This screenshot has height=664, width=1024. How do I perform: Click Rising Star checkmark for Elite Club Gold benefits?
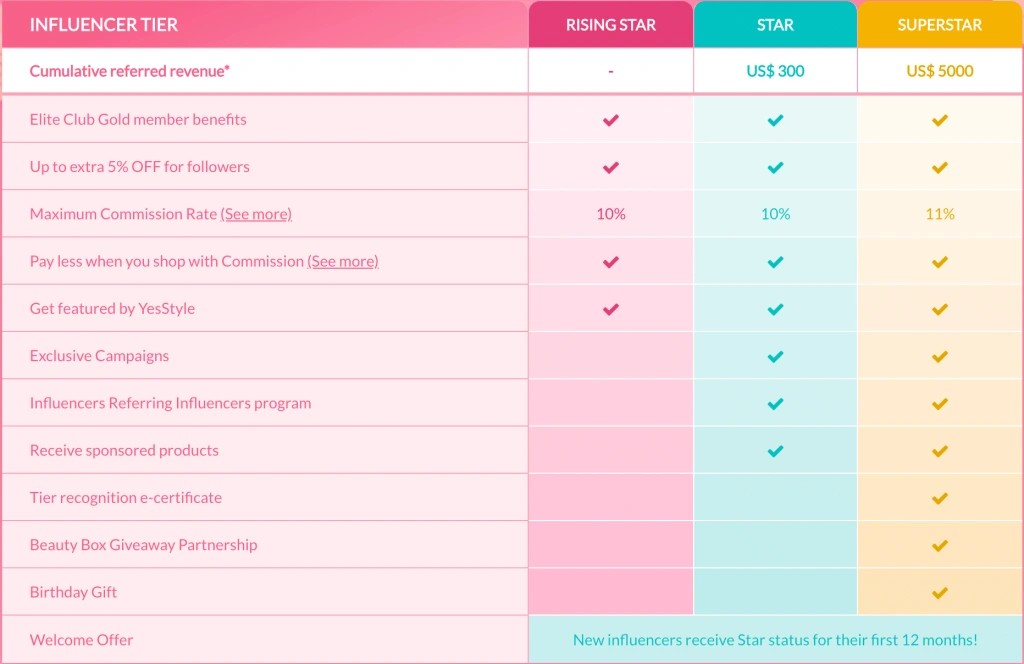click(x=611, y=120)
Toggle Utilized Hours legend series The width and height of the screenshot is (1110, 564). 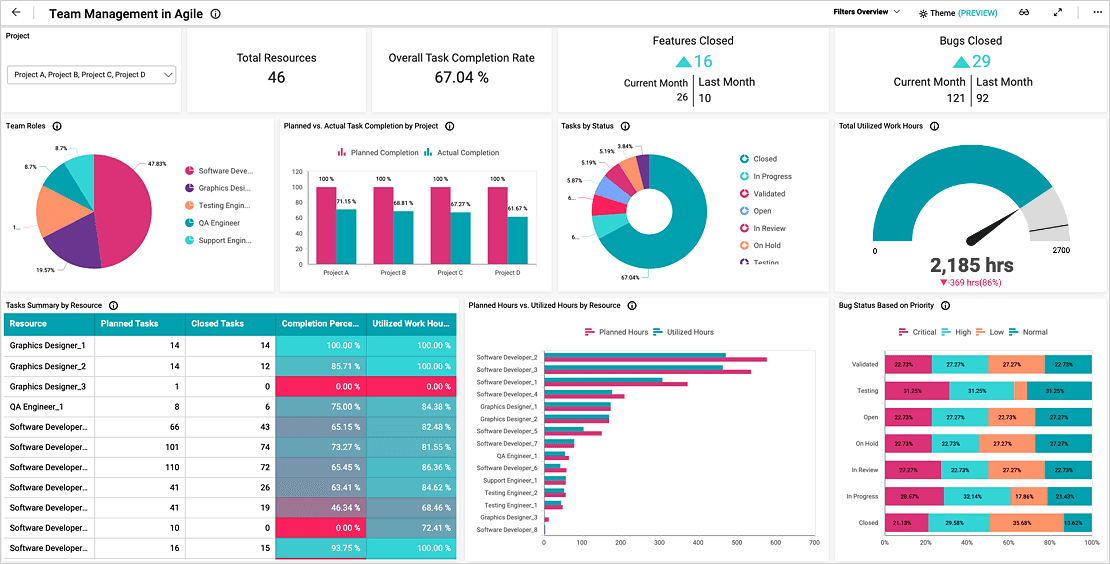pyautogui.click(x=683, y=332)
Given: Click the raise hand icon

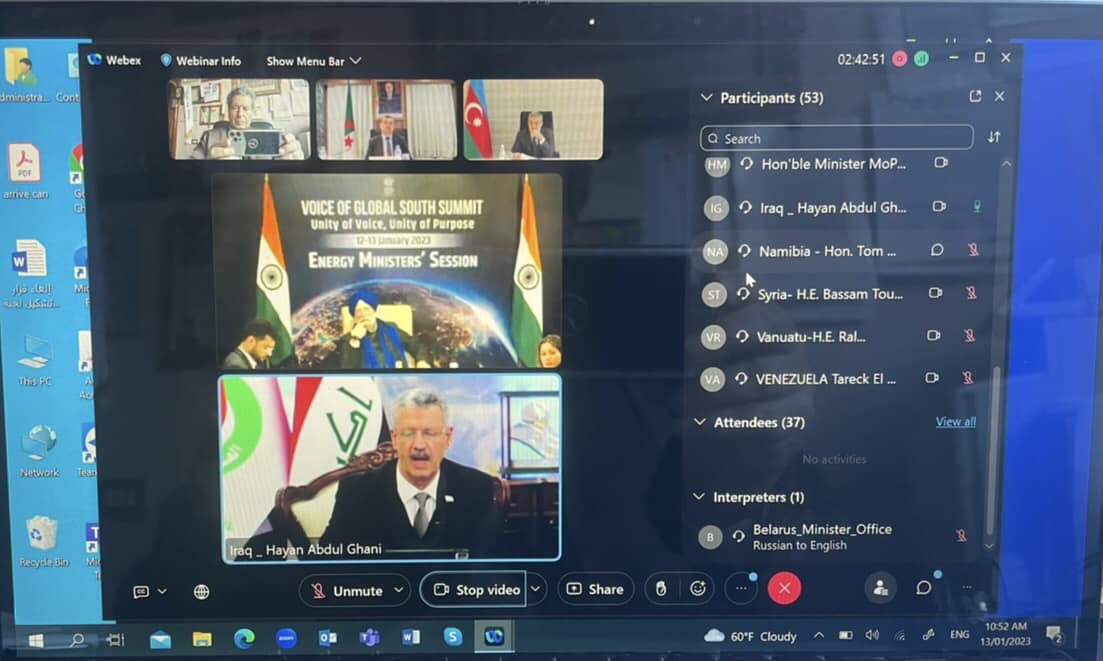Looking at the screenshot, I should coord(661,589).
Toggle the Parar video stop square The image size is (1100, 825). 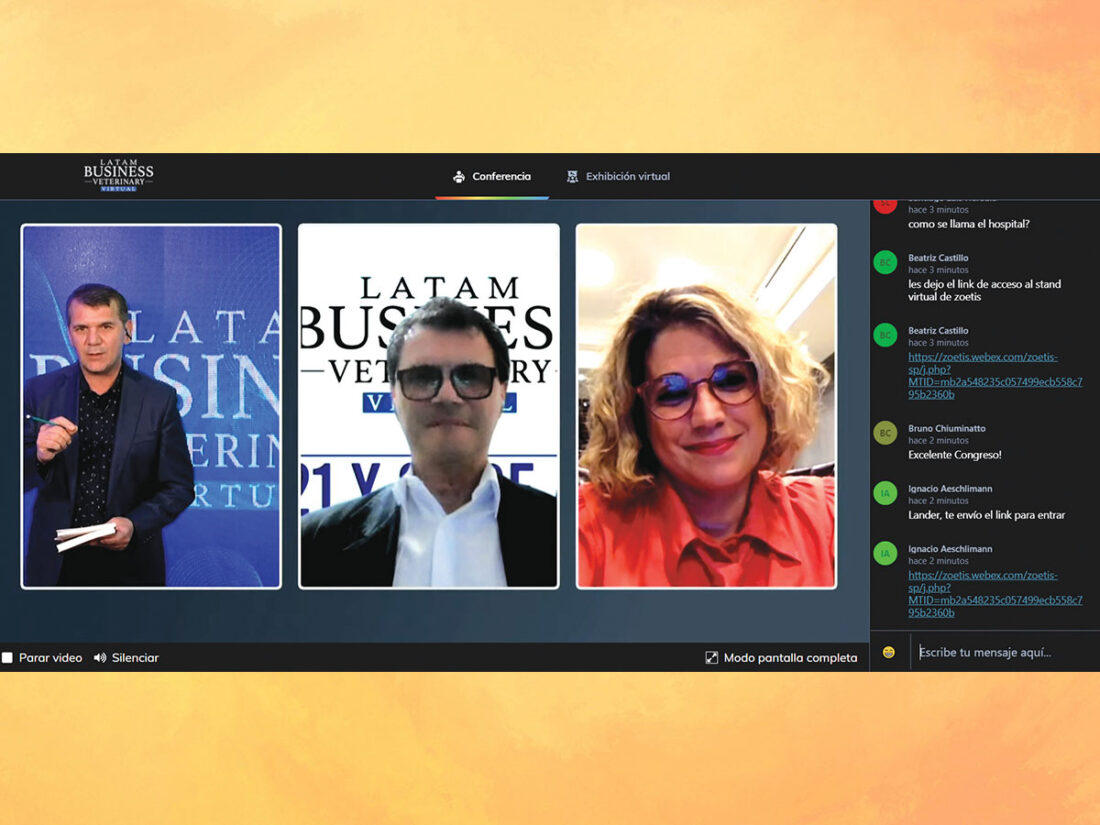[8, 658]
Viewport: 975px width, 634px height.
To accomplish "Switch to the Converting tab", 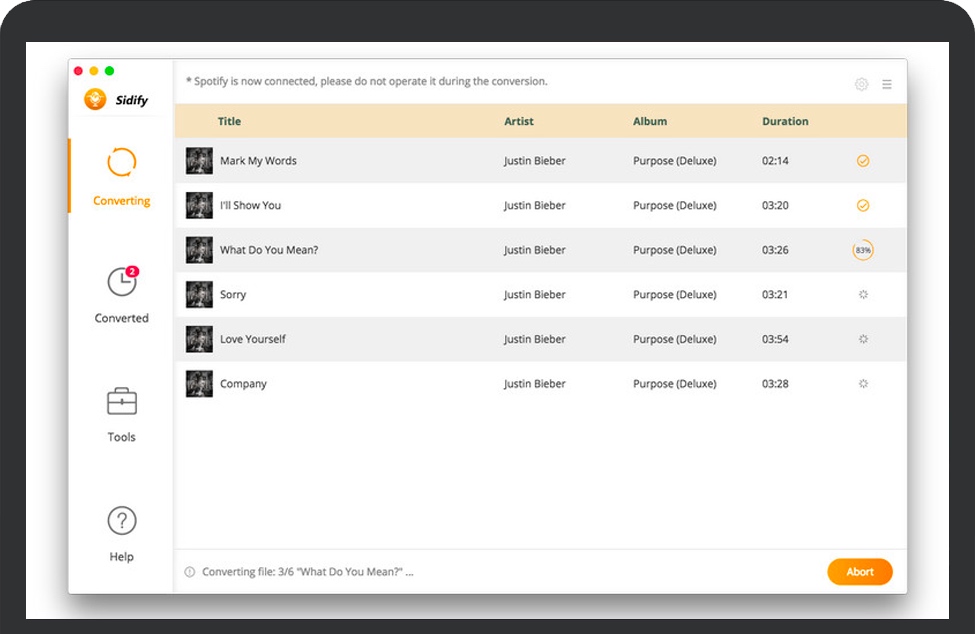I will 121,176.
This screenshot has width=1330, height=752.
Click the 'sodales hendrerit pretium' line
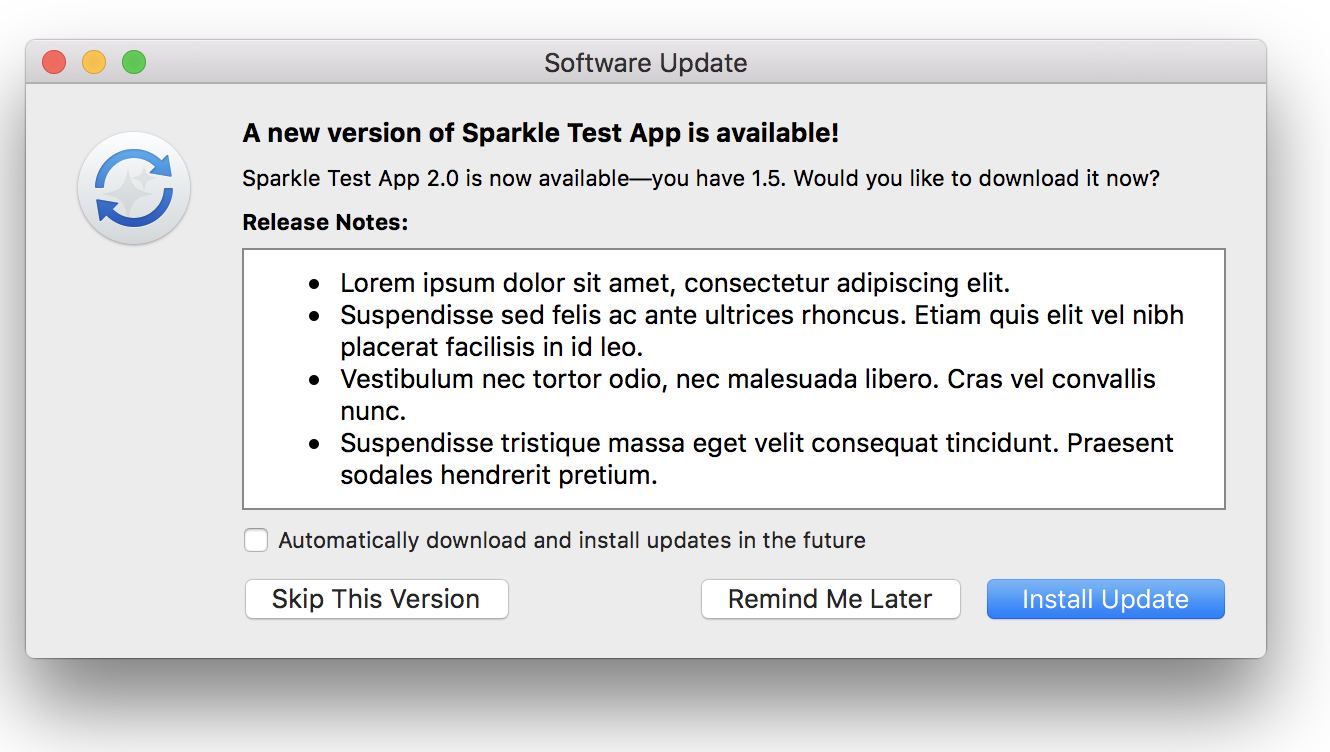click(x=499, y=475)
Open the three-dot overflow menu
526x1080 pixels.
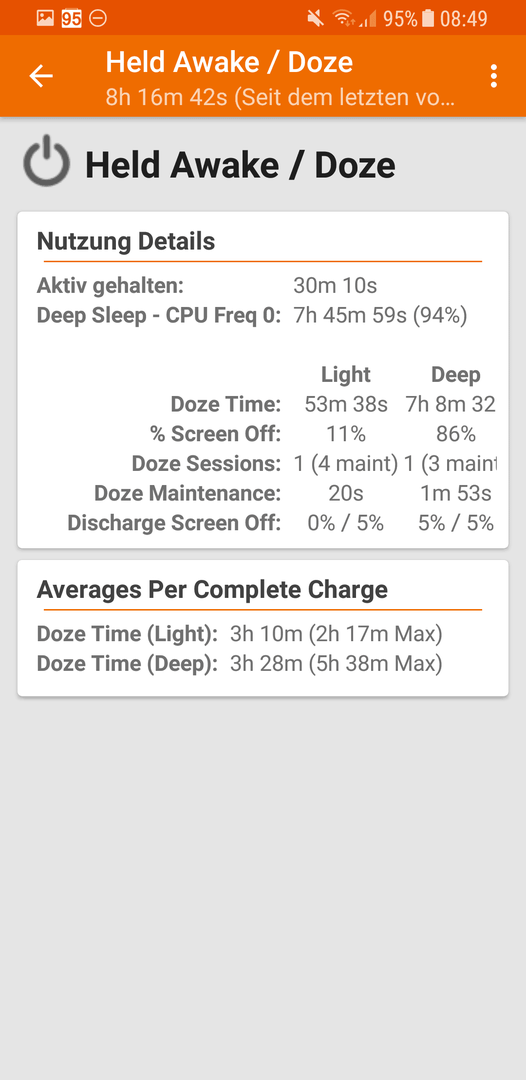pos(493,76)
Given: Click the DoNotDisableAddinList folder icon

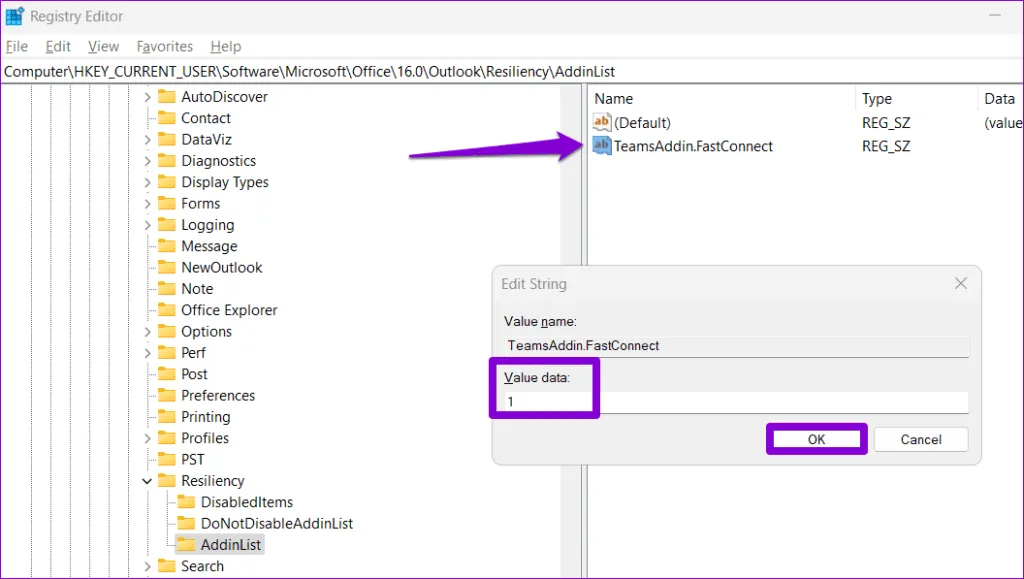Looking at the screenshot, I should [x=186, y=523].
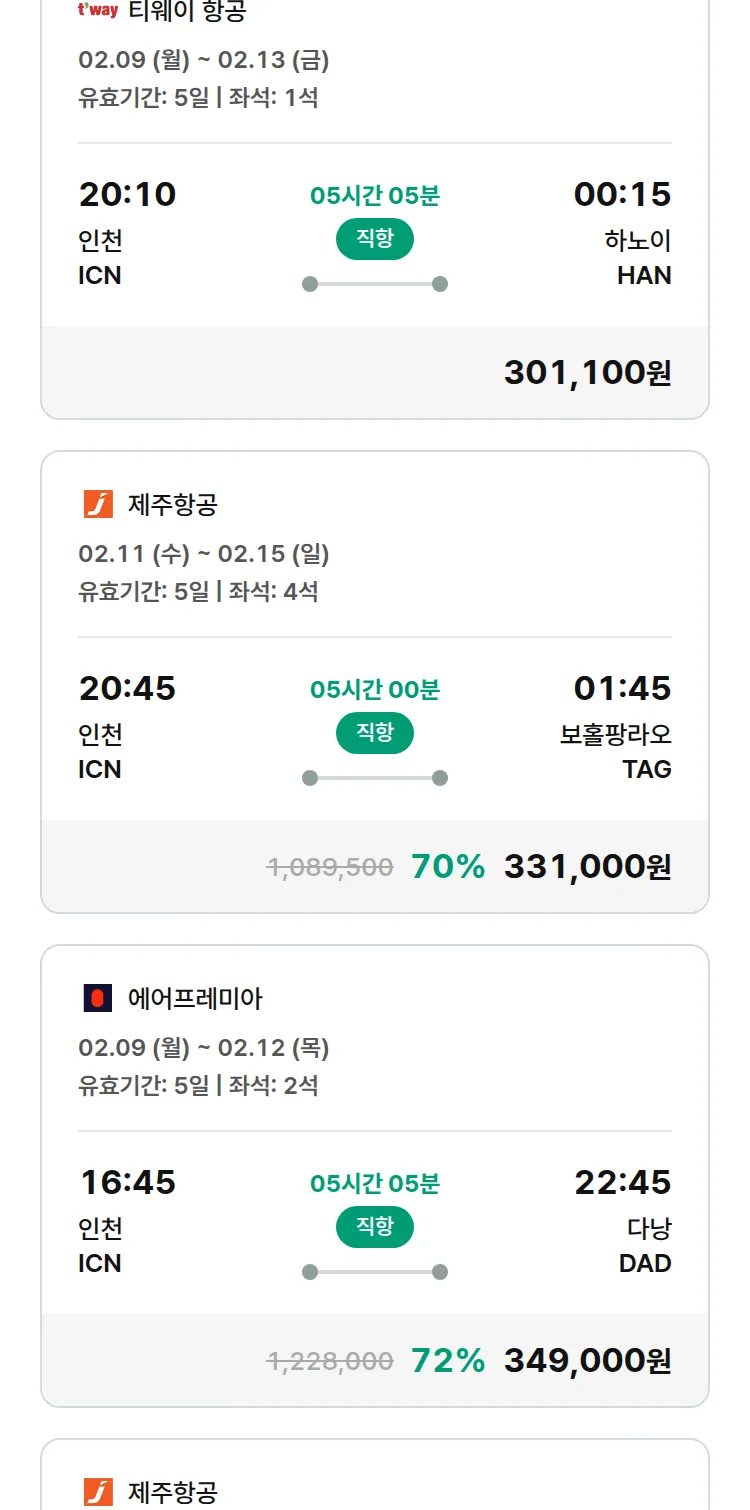
Task: Click the 16:45 인천 departure time
Action: 127,1183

■ ■ ■ ■

(What the task asks): Can you write out the part of the items that opens with the line containing "Open the three-dot overflow menu" and runs through the last item, with "folder icon" replaced by "folder button" and nothing else changed? Leave the pictures out.

(The answer):
Open the three-dot overflow menu
526x1080 pixels.
pos(493,76)
Given: Click the DoNotDisableAddinList folder button

Looking at the screenshot, I should [x=186, y=523].
Task: Click the 16:45 인천 departure time
Action: 127,1183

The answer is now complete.